China on Saturday demanded that Malaysia provide better information about the missing Malaysia Airlines flight that disappeared while on its way to Beijing a week ago.
The request came as Malaysia said the plane had been deliberately diverted off course, with whoever responsible taking with them scores of Chinese passengers on board the jet. But China’s continued blunt rhetoric against Kuala Lumpur is part of a broader regional rivalry over disputed territory that has been underscored, and which will remain bitter, once the focus of the multinational search operation moves on from the South China Sea.
"We demand that the Malaysian side continue to provide to China more thorough, accurate information," China's foreign ministry said, adding that it was sending a technical team to Malaysia to help with the probe.
The demand for Malaysia to step up its search, additionally asking it to involve more countries in the effort, mirrored the physical reality of Beijing's military and technological might, which has been on full tilt during the search operation in the guise of Chinese warships and sophisticated satellite deployments.
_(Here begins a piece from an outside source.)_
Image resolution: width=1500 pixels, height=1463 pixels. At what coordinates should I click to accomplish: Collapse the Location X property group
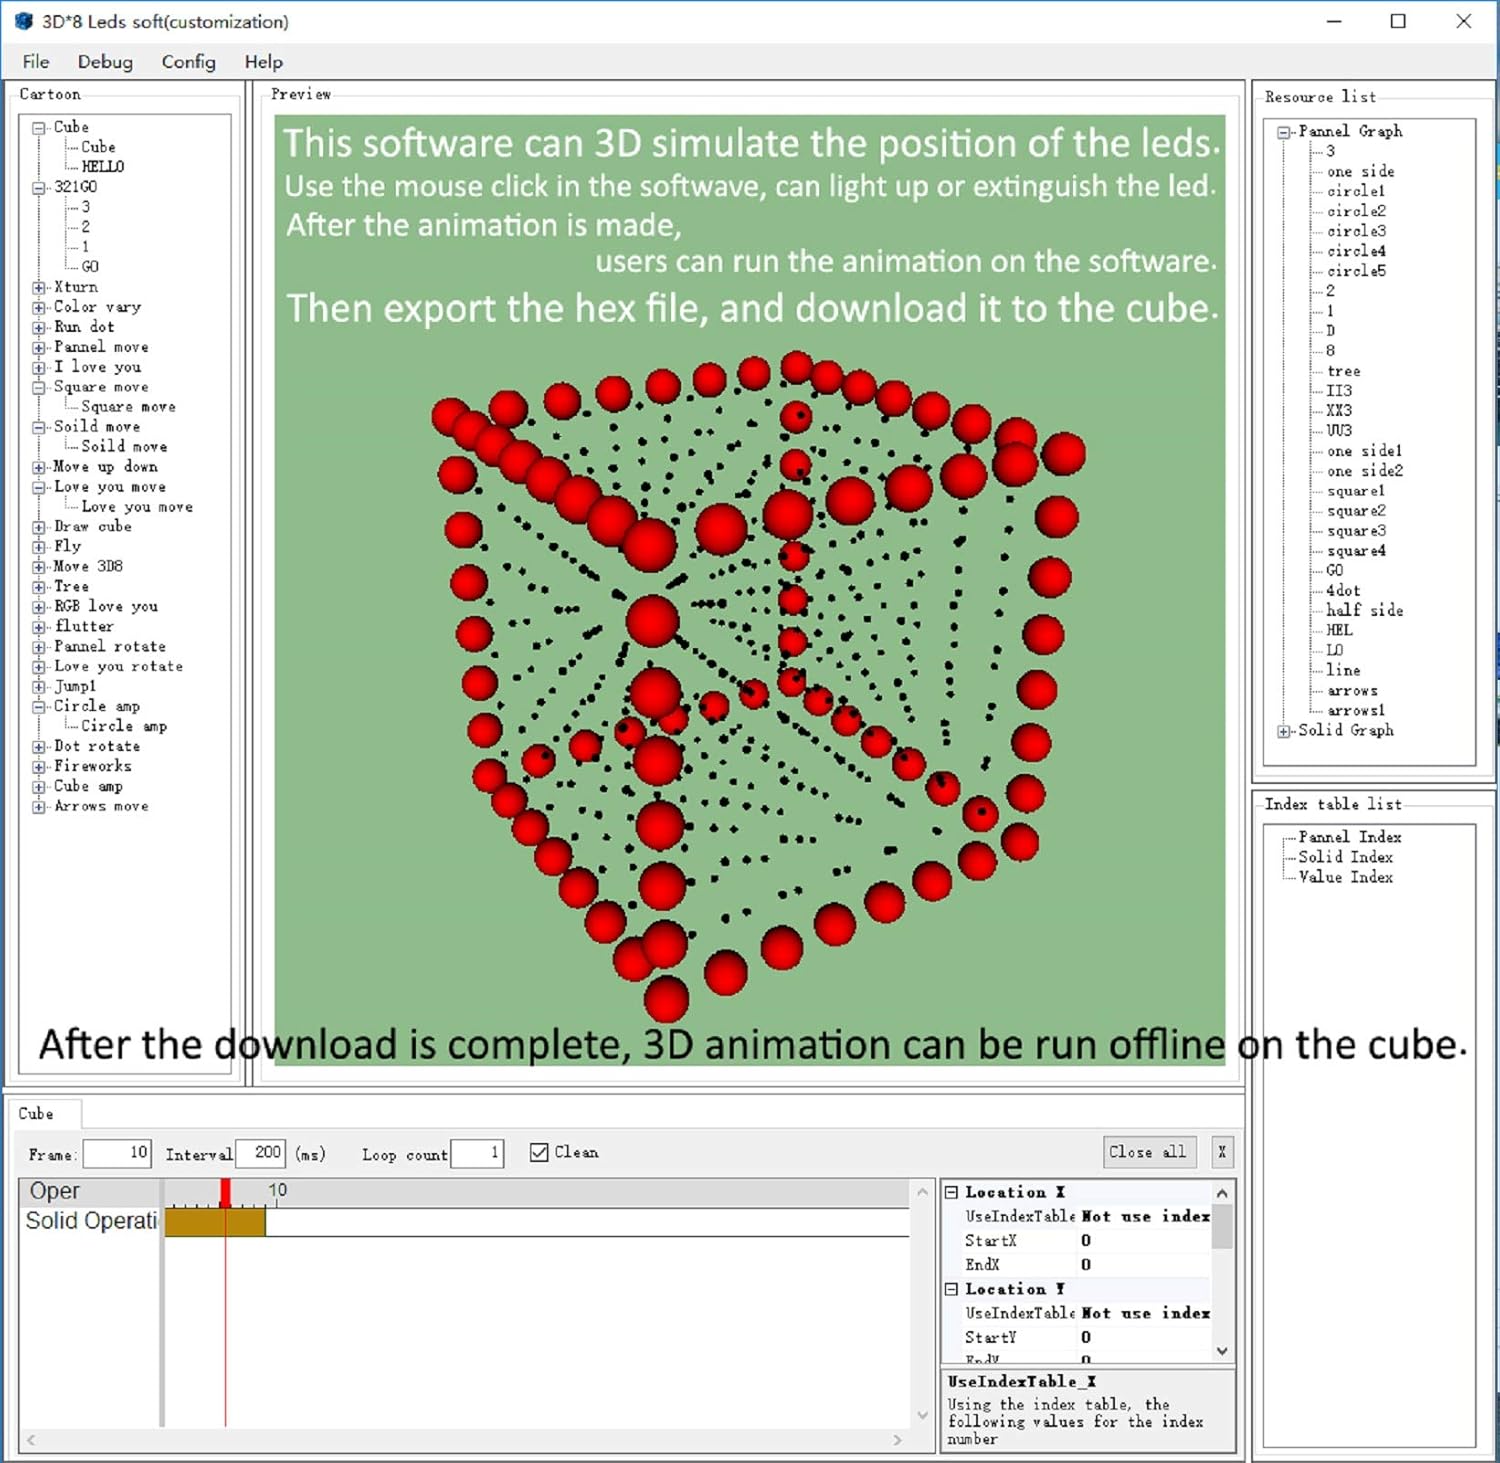tap(950, 1191)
At least 150 Chinese nationals were on board Flight MH370, and after nine days without definitive information on the circumstances of the missing flight, Beijing has now repeatedly and publicly expressed its discontent.
Saturday’s statement followed an earlier pronouncement, including Chinese Foreign Ministry spokesman Qin Gang on Monday acknowledging that while Malaysia had the "main responsibility" for both the search and the follow-up investigation, Beijing had a responsibility not only to participate but to "demand and urge" Malaysia to step up its efforts.
"The Chinese are drawing the conclusion that these guys are not ready for prime time," said Ernie Bower, a regional expert at Washington's Center for Strategic and International Studies, to Reuters, referring to Malaysia and its efforts to find the mystery plane.
But while China’s show of force can reasonably be attributed to its interest in getting to the bottom of a mystery that affects its nationals, it’s difficult to divorce the rhetoric from the ongoing territorial dispute.
Separately Monday, China said that its coast guard ships had driven away two Philippine vessels which had tried to approach a shoal in the South China Sea — the latest flare-up of a long-running territorial dispute.
The incident was part of a broader, ongoing regional standoff, where China claims about 90 percent of the South China Sea for itself, displaying its reach on official maps with a so-called "nine-dash" line that stretches deep into the maritime heart of Southeast Asia.
But Vietnam, the Philippines, Malaysia, Brunei and Taiwan also have claims to the sea, which sits above potentially rich but largely unexplored oil and gas deposits.
“This has been the problem since the end of the Cold War and really since the end of world war two,” said Christopher Hughes, a regional expert at the London School of Economics to The Guardian. “They have entrenched rivalries over so many issues – territorial, historical and so on – that it is almost impossible to get them to move toward any meaningful multilateral system."
The South China Sea carries an estimated $5 trillion in ship-borne trade annually – including oil imports by China, Japan and South Korea.
While search efforts temporarily evoked rare goodwill among rivals in the last week, they are sure to prove temporary.
Two Chinese naval exercises in less than a year around the James Shoal, a disputed reef only some 50 miles off the Malaysian coast, have angered Malaysia and led to a significant shift in its approach to China’s claims to the disputed sea. The reef lies outside Malaysia's territorial waters, but inside its 200-nautical-mile exclusive economic zone.
A January incident, in particular, prompted Malaysia to quietly step up cooperation with the Philippines and Vietnam, the two Southeast Asian nations most outspoken over China's moves in the region. Malaysia has tried to tie Beijing to binding rules of conduct in the South China Sea, rules the United States supports as part of its efforts to keep Chinese regional ambitions in check.
While Malaysia has traditionally played down security concerns in pursuit of closer economic ties with China, its biggest trade partner, Beijing’s growing naval assertiveness continues to worry the country.
As a part of its search for the missing flight, China has deployed four warships, four coastguard vessels, eight aircraft and trained 10 satellites on a wide search area far from mainland China.
The technological dominance has not be lost on observers.
"Since we don't have that collaborative effort well established yet, I think the Chinese are, whether intentionally or unintentionally, sending a message to their citizens that Malaysia is a small country that's not able to manage [the search] well," said Bower.